## Work request
Print each line exactly, beginning with the one where "This screenshot has height=1400, width=738." appears and ending at the last line below.

-- Opening Marker --

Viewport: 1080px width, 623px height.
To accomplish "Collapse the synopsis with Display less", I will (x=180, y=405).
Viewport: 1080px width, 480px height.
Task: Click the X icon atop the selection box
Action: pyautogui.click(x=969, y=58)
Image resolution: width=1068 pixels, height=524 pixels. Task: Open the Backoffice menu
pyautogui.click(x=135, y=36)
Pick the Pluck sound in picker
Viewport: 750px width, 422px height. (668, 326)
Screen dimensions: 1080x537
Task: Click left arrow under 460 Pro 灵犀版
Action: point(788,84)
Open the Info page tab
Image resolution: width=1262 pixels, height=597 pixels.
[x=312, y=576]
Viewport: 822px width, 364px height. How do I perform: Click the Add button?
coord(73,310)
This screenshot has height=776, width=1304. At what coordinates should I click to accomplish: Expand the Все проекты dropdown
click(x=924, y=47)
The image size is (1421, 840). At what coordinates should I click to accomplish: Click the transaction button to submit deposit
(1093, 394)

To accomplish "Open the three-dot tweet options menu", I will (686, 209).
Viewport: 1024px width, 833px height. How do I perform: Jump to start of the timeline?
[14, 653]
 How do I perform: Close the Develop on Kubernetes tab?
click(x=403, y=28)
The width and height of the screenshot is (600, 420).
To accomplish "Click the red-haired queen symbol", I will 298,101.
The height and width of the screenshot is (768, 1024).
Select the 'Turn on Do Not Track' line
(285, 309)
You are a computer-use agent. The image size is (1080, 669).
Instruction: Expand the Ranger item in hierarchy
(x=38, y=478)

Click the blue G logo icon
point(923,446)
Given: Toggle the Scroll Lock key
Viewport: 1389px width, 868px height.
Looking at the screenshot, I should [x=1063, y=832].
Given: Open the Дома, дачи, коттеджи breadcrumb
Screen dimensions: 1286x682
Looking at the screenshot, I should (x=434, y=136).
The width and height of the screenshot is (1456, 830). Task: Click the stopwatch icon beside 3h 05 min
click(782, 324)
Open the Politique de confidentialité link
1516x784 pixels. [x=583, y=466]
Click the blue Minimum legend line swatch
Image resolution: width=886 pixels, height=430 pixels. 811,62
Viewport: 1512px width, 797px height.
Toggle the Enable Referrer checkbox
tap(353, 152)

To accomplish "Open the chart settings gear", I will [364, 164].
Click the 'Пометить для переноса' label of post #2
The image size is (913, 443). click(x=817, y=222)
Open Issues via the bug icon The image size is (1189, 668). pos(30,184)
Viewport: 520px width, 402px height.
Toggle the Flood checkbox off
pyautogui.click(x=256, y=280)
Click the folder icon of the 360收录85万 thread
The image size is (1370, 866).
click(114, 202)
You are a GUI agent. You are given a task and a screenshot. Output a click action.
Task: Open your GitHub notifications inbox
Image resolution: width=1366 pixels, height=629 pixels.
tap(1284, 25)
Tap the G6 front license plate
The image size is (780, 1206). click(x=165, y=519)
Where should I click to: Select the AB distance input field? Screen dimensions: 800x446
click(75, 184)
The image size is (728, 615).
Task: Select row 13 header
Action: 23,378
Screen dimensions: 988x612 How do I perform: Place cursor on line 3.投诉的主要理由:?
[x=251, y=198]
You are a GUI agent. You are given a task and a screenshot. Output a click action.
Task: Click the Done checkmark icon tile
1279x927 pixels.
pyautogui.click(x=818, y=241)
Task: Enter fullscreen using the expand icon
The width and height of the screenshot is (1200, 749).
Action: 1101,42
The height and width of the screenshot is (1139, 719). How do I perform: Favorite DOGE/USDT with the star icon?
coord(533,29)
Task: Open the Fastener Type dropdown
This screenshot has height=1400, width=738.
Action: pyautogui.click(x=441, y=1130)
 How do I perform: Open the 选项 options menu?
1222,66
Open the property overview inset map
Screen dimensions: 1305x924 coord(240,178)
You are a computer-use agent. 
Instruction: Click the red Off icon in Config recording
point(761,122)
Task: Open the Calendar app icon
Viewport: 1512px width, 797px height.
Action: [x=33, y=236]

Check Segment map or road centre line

-- Closing Marker --

## Solution
This screenshot has height=1400, width=738.
Action: pyautogui.click(x=441, y=1130)
 How do I perform: Open the 选项 options menu?
1222,66
Open the property overview inset map
Screen dimensions: 1305x924 coord(240,178)
You are a computer-use agent. 
Instruction: Click the red Off icon in Config recording
point(761,122)
Task: Open the Calendar app icon
Viewport: 1512px width, 797px height.
Action: [x=33, y=236]

Check Segment map or road centre line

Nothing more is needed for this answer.